** EXERCISE AIM **
Give back, unchanged, each line from the one containing "This screenshot has height=671, width=1029." through the last line of the entries below.

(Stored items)
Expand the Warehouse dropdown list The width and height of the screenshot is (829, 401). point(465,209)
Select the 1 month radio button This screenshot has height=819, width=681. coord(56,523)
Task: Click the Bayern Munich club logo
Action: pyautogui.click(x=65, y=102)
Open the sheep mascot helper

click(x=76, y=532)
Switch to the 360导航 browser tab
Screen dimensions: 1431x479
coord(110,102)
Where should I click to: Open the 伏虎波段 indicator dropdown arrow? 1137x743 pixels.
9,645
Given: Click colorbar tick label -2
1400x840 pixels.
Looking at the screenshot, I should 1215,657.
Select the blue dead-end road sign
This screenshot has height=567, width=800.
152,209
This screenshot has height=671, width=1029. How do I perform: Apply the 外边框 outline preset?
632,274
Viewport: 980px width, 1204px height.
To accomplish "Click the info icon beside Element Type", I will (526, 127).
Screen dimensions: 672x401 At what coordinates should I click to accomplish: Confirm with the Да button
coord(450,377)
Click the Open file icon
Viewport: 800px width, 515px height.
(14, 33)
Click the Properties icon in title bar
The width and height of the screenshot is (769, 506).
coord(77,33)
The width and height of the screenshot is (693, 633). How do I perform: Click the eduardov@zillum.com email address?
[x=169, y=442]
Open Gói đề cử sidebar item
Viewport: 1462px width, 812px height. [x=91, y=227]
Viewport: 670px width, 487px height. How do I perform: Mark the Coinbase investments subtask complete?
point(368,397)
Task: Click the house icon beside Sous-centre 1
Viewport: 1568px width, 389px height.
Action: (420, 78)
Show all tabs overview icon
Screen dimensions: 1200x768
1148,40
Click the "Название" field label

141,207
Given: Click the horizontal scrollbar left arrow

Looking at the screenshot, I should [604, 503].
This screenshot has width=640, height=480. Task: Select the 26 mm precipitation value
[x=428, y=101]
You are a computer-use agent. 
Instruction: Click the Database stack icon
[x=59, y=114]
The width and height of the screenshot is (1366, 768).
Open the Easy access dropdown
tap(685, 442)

** ANSWER TO THIS PROBLEM **
This screenshot has height=671, width=1029. How do I perform: Apply the 外边框 outline preset?
632,274
Viewport: 980px width, 1204px height.
To accomplish "Click the info icon beside Element Type", I will (526, 127).
Screen dimensions: 672x401 At what coordinates should I click to accomplish: Confirm with the Да button
coord(450,377)
Click the Open file icon
Viewport: 800px width, 515px height.
(14, 33)
Click the Properties icon in title bar
The width and height of the screenshot is (769, 506).
coord(77,33)
The width and height of the screenshot is (693, 633). How do I perform: Click the eduardov@zillum.com email address?
[x=169, y=442]
Open Gói đề cử sidebar item
Viewport: 1462px width, 812px height. [x=91, y=227]
Viewport: 670px width, 487px height. How do I perform: Mark the Coinbase investments subtask complete?
point(368,397)
Task: Click the house icon beside Sous-centre 1
Viewport: 1568px width, 389px height.
Action: (420, 78)
Show all tabs overview icon
Screen dimensions: 1200x768
1148,40
Click the "Название" field label

141,207
Given: Click the horizontal scrollbar left arrow

Looking at the screenshot, I should [604, 503].
This screenshot has width=640, height=480. Task: Select the 26 mm precipitation value
[x=428, y=101]
You are a computer-use agent. 
Instruction: Click the Database stack icon
[x=59, y=114]
The width and height of the screenshot is (1366, 768).
Open the Easy access dropdown
tap(685, 442)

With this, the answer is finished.